Copy out every line of the material below, reproducing each one unchanged.
::::
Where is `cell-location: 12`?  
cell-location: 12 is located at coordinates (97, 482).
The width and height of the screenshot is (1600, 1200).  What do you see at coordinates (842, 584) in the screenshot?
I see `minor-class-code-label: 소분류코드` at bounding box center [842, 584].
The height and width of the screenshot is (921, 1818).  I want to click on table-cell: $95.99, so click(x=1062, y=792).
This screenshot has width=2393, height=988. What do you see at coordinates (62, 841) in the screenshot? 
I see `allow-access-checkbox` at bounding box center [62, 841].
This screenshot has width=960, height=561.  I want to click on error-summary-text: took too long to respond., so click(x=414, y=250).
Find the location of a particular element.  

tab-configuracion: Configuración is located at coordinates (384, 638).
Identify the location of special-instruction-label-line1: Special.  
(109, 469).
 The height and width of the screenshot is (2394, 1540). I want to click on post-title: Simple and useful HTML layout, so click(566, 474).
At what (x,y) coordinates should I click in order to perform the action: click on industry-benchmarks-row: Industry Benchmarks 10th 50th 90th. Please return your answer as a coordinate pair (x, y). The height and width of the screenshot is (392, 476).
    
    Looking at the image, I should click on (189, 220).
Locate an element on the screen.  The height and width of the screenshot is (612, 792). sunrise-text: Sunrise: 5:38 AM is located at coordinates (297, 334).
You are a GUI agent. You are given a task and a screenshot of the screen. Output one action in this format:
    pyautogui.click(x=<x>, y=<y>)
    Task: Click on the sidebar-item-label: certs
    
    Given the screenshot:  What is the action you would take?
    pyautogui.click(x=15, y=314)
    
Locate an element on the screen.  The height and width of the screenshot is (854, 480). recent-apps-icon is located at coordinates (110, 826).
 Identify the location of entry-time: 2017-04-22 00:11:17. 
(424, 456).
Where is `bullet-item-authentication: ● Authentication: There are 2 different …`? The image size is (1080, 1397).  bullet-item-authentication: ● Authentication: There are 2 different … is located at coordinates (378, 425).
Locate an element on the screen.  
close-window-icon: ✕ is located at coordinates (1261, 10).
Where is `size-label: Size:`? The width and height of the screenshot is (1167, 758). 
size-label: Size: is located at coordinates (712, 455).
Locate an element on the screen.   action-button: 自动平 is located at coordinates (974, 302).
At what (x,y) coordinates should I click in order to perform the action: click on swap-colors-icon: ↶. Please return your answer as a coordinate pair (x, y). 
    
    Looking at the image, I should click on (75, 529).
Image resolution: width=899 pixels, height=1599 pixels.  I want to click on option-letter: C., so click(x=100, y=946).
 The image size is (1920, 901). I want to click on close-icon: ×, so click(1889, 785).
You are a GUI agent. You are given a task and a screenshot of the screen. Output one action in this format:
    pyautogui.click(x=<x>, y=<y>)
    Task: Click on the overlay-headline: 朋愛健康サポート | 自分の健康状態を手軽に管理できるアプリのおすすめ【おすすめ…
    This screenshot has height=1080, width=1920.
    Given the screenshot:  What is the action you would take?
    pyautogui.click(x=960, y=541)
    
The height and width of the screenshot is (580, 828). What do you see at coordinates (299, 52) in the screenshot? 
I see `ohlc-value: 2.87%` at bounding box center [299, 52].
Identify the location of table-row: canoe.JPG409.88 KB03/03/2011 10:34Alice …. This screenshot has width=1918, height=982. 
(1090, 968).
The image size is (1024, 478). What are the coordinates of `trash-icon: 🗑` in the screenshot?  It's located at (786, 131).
::::
-- Result for this task --
Where is `cell-location: 12`?  
cell-location: 12 is located at coordinates (97, 482).
The width and height of the screenshot is (1600, 1200).  What do you see at coordinates (842, 584) in the screenshot?
I see `minor-class-code-label: 소분류코드` at bounding box center [842, 584].
The height and width of the screenshot is (921, 1818).  I want to click on table-cell: $95.99, so click(x=1062, y=792).
This screenshot has width=2393, height=988. What do you see at coordinates (62, 841) in the screenshot? 
I see `allow-access-checkbox` at bounding box center [62, 841].
This screenshot has width=960, height=561.  I want to click on error-summary-text: took too long to respond., so click(x=414, y=250).
Find the location of a particular element.  

tab-configuracion: Configuración is located at coordinates (384, 638).
Identify the location of special-instruction-label-line1: Special.  
(109, 469).
 The height and width of the screenshot is (2394, 1540). I want to click on post-title: Simple and useful HTML layout, so click(566, 474).
At what (x,y) coordinates should I click in order to perform the action: click on industry-benchmarks-row: Industry Benchmarks 10th 50th 90th. Please return your answer as a coordinate pair (x, y). The height and width of the screenshot is (392, 476).
    
    Looking at the image, I should click on (189, 220).
Locate an element on the screen.  The height and width of the screenshot is (612, 792). sunrise-text: Sunrise: 5:38 AM is located at coordinates (297, 334).
You are a GUI agent. You are given a task and a screenshot of the screen. Output one action in this format:
    pyautogui.click(x=<x>, y=<y>)
    Task: Click on the sidebar-item-label: certs
    
    Given the screenshot:  What is the action you would take?
    pyautogui.click(x=15, y=314)
    
Locate an element on the screen.  The height and width of the screenshot is (854, 480). recent-apps-icon is located at coordinates (110, 826).
 Identify the location of entry-time: 2017-04-22 00:11:17. 
(424, 456).
Where is `bullet-item-authentication: ● Authentication: There are 2 different …`? The image size is (1080, 1397).  bullet-item-authentication: ● Authentication: There are 2 different … is located at coordinates (378, 425).
Locate an element on the screen.  
close-window-icon: ✕ is located at coordinates (1261, 10).
Where is `size-label: Size:`? The width and height of the screenshot is (1167, 758). 
size-label: Size: is located at coordinates (712, 455).
Locate an element on the screen.   action-button: 自动平 is located at coordinates (974, 302).
At what (x,y) coordinates should I click in order to perform the action: click on swap-colors-icon: ↶. Please return your answer as a coordinate pair (x, y). 
    
    Looking at the image, I should click on (75, 529).
Image resolution: width=899 pixels, height=1599 pixels.  I want to click on option-letter: C., so click(x=100, y=946).
 The image size is (1920, 901). I want to click on close-icon: ×, so click(1889, 785).
You are a GUI agent. You are given a task and a screenshot of the screen. Output one action in this format:
    pyautogui.click(x=<x>, y=<y>)
    Task: Click on the overlay-headline: 朋愛健康サポート | 自分の健康状態を手軽に管理できるアプリのおすすめ【おすすめ…
    This screenshot has height=1080, width=1920.
    Given the screenshot:  What is the action you would take?
    pyautogui.click(x=960, y=541)
    
The height and width of the screenshot is (580, 828). What do you see at coordinates (299, 52) in the screenshot? 
I see `ohlc-value: 2.87%` at bounding box center [299, 52].
Identify the location of table-row: canoe.JPG409.88 KB03/03/2011 10:34Alice …. This screenshot has width=1918, height=982. 
(1090, 968).
The image size is (1024, 478). What are the coordinates of `trash-icon: 🗑` in the screenshot?  It's located at (786, 131).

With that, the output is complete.